Bass has spent the past four seasons with the Boston Celtics — two under Darren Erman, who was recently hired as new Pelicans head coach Alvin Gentry’s top assistant, charged with improving a franchise that last season dazzled on offense, ranking among the league’s best, but was less efficient on defense, ranking 22nd.
“Consistent every day — his passion and his intensity, and his focus about defense,” Bass, a former standout at Capitol High School and LSU, said of Erman. “That’s what you’re going to get, plain and simple.”
Erman’s defensive schemes helped Boston win an NBA championship in 2008 and an Eastern Conference championship in 2010, one season before Bass arrived in town.

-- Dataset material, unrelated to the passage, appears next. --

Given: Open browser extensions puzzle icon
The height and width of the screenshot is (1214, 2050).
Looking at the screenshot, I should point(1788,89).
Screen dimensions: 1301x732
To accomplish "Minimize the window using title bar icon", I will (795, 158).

Erman left for Golden State in 2012, where he spent two seasons before an abrupt firing unrelated to efforts on the court. Before then, he was credited for setting the foundation of the Warriors defense, which reached the 2015 NBA Finals in part because of their league-best offense.

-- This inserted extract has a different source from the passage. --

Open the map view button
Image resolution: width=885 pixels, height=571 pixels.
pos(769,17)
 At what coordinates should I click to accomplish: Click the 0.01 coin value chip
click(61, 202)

Erman returned to Boston as an assistant, where he reputation as a young defensive mind has continued to grow.
During Erman’s second tenure with Boston, its defense improved from 23rd (allowing opponents 46.5 percent shooting) to 17th (45 percent). Bass attributed the improvement to the details, starting with post players communicating with players on the perimeter, setting up the defense.
Not bad for guy who never played in the NBA.
Bass said Erman’s work ethic, coupled with his knowledge, earned him respect in the Celtics’ locker room.
Last season, Bass averaged 10.6 points and 4.9 rebounds per game for Boston.
“I feel like we all can be great, especially when you dedicate your life to your craft, and you’re willing to work and do whatever it takes to accomplish your goal,” Bass said. “And he has that. It takes a special person to be focused all the time on defense, and it’s an offensive game. I think one day he will be a head coach.”
Erman’s latest challenge is a Pelicans roster armed with Anthony Davis, one of the league’s rising stars and an imposing defensive presence. Already, Davis, entering his fourth NBA season, has enjoyed a career full of blocks, altered shots and defensive rebounds.
Bass spent part of this week in New Orleans at the coach DJ Basketball Skills Camps, hosted by Xavier men’s basketball coach Dannton Jackson.
Bass said the Pelicans may be “a few tough players” away from making moves in the playoffs. Players like Matthew Dellavedova, the Australian, defensive-minded guard who pushed Cleveland to a 2-1 series advantage against Golden State entering Game 4 on Thursday night.
“If I put a top defensive player on another team’s best offensive player, that’s going to slow him down,” Bass said. “If Steph Curry struggles, if he’s not making plays for his team, they’re losing.
“Dellavedova is the perfect matchup in this series because his mindset is defense, tough plays, and offense is a bonus. You have to have that (kind of) player on your team. I don’t care how many offensive players you have. You have to have someone who thinks defense first, tough plays ... then can score.
“That’s why I think they’re going to win it all. Because Steph Curry has to shoot a perfect game (to win).”